:: Data lines
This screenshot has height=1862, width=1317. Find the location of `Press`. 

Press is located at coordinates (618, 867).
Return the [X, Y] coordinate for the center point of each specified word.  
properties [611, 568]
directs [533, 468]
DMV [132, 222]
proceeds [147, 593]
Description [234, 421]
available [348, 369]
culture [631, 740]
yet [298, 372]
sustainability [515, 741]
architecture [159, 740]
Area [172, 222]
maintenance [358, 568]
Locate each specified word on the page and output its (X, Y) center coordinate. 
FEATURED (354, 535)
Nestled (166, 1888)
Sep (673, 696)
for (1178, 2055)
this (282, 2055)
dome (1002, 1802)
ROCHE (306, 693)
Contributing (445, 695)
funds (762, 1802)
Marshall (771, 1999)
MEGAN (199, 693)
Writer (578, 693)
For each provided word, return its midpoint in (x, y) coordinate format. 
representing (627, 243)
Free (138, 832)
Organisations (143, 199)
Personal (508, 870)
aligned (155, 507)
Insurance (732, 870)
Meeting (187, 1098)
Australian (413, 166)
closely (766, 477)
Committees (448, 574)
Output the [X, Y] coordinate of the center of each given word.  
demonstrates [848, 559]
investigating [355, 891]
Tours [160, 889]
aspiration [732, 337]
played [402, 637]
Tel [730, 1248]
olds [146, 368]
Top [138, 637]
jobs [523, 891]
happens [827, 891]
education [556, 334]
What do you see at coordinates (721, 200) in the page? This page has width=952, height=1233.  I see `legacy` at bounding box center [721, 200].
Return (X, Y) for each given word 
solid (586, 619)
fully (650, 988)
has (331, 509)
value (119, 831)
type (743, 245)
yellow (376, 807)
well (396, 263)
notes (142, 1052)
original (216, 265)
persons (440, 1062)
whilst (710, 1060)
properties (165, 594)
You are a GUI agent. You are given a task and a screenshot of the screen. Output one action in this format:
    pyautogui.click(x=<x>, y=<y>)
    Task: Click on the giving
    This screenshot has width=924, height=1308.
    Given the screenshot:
::::
→ Task goal: List every line of the records that contains the word "center".

→ Answer below:
Return the [X, Y] coordinate for the center point of each specified word.  
Locate each specified word on the page and output its (X, Y) center coordinate. 
Output the [X, Y] coordinate of the center of each given word.  
What do you see at coordinates (721, 200) in the page? This page has width=952, height=1233.  I see `legacy` at bounding box center [721, 200].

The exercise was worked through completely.